Le terme de chaîne
opératoire archéologique peut se définir comme le
cheminement suivi à partir du supposé
archéologique jusqu’à l’exploitation et la
diffusion des données archéologiques recueillies. Il
prend en considération l’ensemble des méthodes
suivies et s’applique à tous les intervenants liés
à l’archéologie. Chaque chaîne peut se
décomposer en un certain nombre de mailles, de séquences.

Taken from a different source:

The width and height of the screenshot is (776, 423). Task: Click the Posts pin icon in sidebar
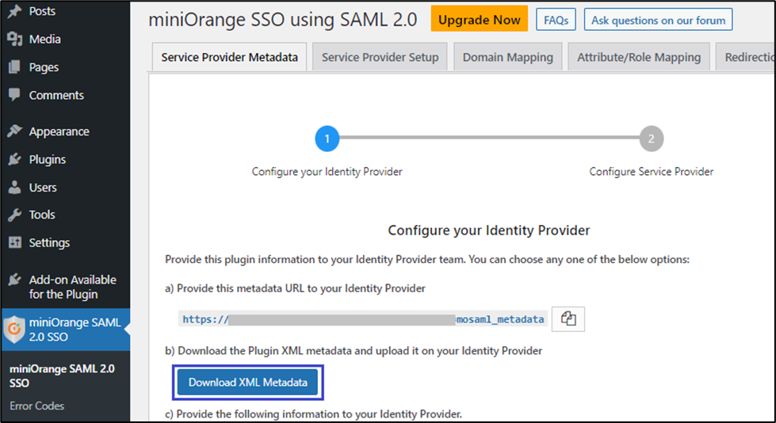(14, 11)
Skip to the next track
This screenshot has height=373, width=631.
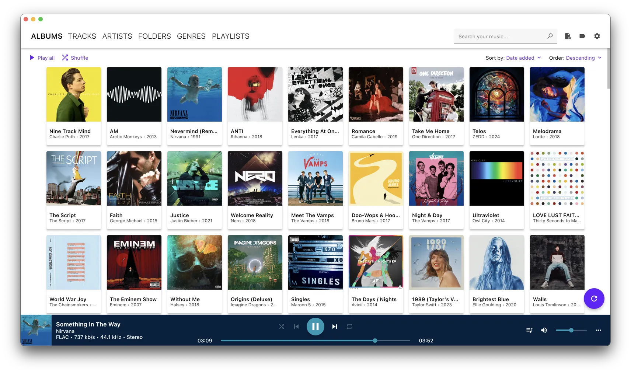point(334,327)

Pour ce faire, les moyens imprégnant chacune de ces
étapes sont décrits ; qu’ils s’agissent de
considérations liées aux objets, aux personnes, aux
institutions, aménageurs publiques ou privés. Le concept
de chaîne opératoire constitue un outil de
réflexion sur les méthodes suivies dans la pratique
actuelle de l’archéologie.
Le concept de chaîne opératoire tel que définit par
André Leroi-Gourhan peut être assimilé
à une démarche permettant de mettre en évidence
les différentes "séquences de fabrication de
l’objet archéologique" en distinguant sa place des
contingences liées à un système (scientifiques,
juridiques, économiques, sociales, etc.) incluant en cela une
réflexion sur l’archéologue et les intervenants,
personnes privées ou publiques, dans chacune des ses
étapes. Il s’agit de mettre en avant l’objet
archéologique (‘l’outil’) comme critère
déterminant de notre chaîne opératoire. Nous
pourrions parler à son égard ‘d’une
reproductibilité du geste accompli’, à la fois
objet de recherche, objet d’étude et objet
d’exploitation (dans le cadre de n’importe quelle fouille
entreprise).
L’objet, entité discriminable perçue par les sens,
n’est vraiment jamais objet en soi. Il est l’expression de
la perception du sujet lui-même. Mais il n’est pas non plus
uniquement perception. Il est aussi fonction. Cette fonction se
caractérise de différentes manières.
Par une fonction d’utilité : il revient à
l’objet de satisfaire à un besoin (lié à
l’économie d’un système). Par une fonction
sociale : dans ce cas, il devient attribut d’un rôle et
cette fonction est liée aux contingences d’une
époque et d’une société donnée.
Par une fonction de signifiant : il pointe alors vers autre chose que
vers lui-même. Alors, l’objet est toujours un moyen.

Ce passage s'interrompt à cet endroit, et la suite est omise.